# I used the side spray for kitchen sink Now everything is busted!!!



## hi! (Dec 16, 2002)

I never used the side spray before and when I did nothing comes out and now the water comes out very slowly on the faucet for both the hot and cold things. ???? I took apart the side spray head.. nothing still comes out of it. What happened? I don't need to use the side spray I just want my water running like normal before I used it... help?


----------



## JohnWill (Oct 19, 2002)

It's the diverter valve most likely. It's at the other end of the sprayer hose, part of the main valve assembly. If this is a quality faucet, you can buy replacement valve kits for them. You can also frequently take the old valve out, soak it in vinegar for a few hours and wash off the calcium buildup that is probably causing the sticking.


----------



## hi! (Dec 16, 2002)

JohnWill said:


> It's the diverter valve most likely. It's at the other end of the sprayer hose, part of the main valve assembly. If this is a quality faucet, you can buy replacement valve kits for them. You can also frequently take the old valve out, soak it in vinegar for a few hours and wash off the calcium buildup that is probably causing the sticking.

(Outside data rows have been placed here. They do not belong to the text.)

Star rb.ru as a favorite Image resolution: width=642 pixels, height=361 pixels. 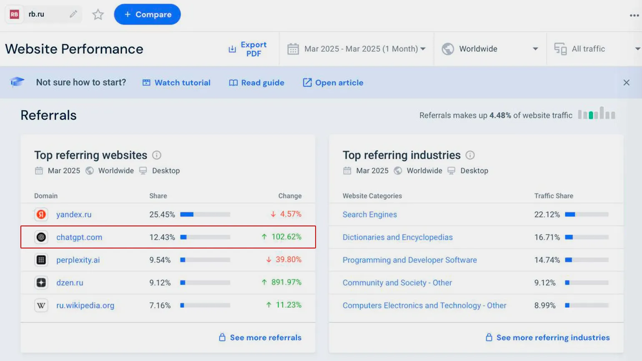(x=98, y=15)
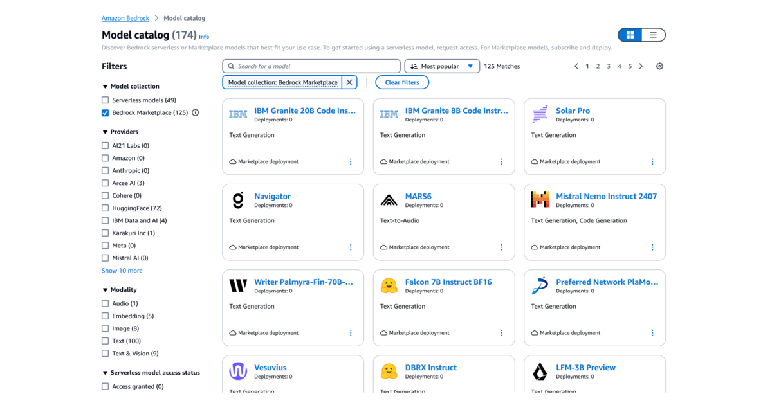Click the model search input field

(x=311, y=66)
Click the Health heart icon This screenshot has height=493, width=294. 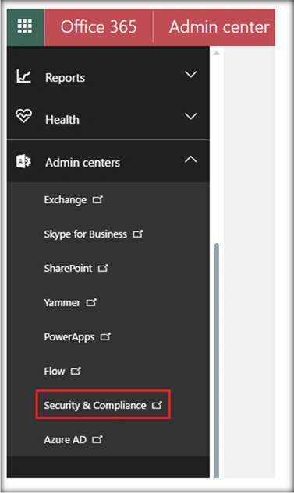(x=23, y=116)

?? Thanks for the quick response.. Is the diverter value the back of the side spray head thing? This is an old old sink and probably rusted all the way though. The Side spray is connected though another water hose thing underneath the sink. But when I take off the Top Spray part No water is coming out tube thing.. I even hold it upside down. why is the water pressure for my faucet still running low like it was using the Side Spray?, when the top is off and the all left is the open hose part?

Is this the diverter value? Thanks again.


----------



## hi! (Dec 16, 2002)

ps. Can someone check there thing. If you unscrew the Side Spray top.. is water coming out of the tube when you turn the faucet on? and is the water running in tiny streams on the faucet? Thanks


----------



## Mumbodog (Oct 3, 2007)

> It's the diverter valve most likely. It's at the other end of the sprayer hose, part of the main valve assembly


Generic diagram here http://www.lowes.com/lowes/lkn?action=howTo&p=Improve/KitSpray.html

Every faucet is slightly different.


----------



## JohnWill (Oct 19, 2002)

I don't think that is a diverter valve. The diverter valve is in the main valve body where the main control handle connects.

If this is an old sink, you're probably better off just buying a replacement faucet assembly and having it all new. They're really not that difficult to install, and may end up not costing any more than the repairs.


----------